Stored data
□ □ □ □ □ □ □
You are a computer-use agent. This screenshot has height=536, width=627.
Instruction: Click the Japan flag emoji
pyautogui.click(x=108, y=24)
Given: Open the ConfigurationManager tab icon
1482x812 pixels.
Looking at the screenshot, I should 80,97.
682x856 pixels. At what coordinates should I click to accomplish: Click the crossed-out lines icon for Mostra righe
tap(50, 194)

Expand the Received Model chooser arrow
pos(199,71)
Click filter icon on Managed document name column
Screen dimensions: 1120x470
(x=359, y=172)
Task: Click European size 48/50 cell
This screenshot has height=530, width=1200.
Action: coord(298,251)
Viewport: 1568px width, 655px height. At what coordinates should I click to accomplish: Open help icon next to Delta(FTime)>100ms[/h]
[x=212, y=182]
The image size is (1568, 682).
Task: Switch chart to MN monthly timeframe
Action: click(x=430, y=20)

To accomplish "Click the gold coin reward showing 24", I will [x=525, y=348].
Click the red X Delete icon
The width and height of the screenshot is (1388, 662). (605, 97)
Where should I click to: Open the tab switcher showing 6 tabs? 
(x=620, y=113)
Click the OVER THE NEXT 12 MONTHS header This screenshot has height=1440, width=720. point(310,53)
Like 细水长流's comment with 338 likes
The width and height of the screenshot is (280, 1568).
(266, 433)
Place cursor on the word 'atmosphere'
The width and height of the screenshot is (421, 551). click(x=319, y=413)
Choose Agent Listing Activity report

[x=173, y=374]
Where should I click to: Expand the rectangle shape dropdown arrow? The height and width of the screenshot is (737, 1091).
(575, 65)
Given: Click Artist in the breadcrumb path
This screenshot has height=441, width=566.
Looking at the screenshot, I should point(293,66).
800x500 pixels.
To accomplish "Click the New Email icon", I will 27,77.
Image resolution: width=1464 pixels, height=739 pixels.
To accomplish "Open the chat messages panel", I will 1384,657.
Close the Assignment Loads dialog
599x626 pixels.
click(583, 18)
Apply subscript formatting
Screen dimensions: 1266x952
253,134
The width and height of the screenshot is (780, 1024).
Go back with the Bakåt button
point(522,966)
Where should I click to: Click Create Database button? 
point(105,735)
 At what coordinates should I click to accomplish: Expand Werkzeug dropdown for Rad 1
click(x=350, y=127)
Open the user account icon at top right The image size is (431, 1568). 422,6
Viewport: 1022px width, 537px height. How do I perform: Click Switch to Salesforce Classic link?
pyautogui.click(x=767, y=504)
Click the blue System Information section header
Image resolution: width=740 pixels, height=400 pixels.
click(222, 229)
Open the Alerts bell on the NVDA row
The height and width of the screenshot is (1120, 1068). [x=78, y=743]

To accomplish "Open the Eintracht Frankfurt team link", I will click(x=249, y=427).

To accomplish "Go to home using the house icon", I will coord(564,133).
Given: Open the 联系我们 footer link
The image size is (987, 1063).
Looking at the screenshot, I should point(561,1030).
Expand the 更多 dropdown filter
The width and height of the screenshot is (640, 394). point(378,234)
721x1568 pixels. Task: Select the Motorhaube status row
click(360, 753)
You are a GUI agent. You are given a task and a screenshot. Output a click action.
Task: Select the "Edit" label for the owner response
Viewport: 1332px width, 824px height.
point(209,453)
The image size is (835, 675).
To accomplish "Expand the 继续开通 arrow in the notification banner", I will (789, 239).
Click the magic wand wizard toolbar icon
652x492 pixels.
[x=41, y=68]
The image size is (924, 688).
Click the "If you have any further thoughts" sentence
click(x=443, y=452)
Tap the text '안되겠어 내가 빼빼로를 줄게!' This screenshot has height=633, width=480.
□ □ □ □ □ □ □
• What the task asks:
Look above for the line holding "Like 细水长流's comment with 338 likes". Print it and every line after it, exactly, through the line holding "Close the Assignment Loads dialog".

• Solution below:
Like 细水长流's comment with 338 likes
The width and height of the screenshot is (280, 1568).
(266, 433)
Place cursor on the word 'atmosphere'
The width and height of the screenshot is (421, 551). click(x=319, y=413)
Choose Agent Listing Activity report

[x=173, y=374]
Where should I click to: Expand the rectangle shape dropdown arrow? The height and width of the screenshot is (737, 1091).
(575, 65)
Given: Click Artist in the breadcrumb path
This screenshot has height=441, width=566.
Looking at the screenshot, I should point(293,66).
800x500 pixels.
To accomplish "Click the New Email icon", I will 27,77.
Image resolution: width=1464 pixels, height=739 pixels.
To accomplish "Open the chat messages panel", I will 1384,657.
Close the Assignment Loads dialog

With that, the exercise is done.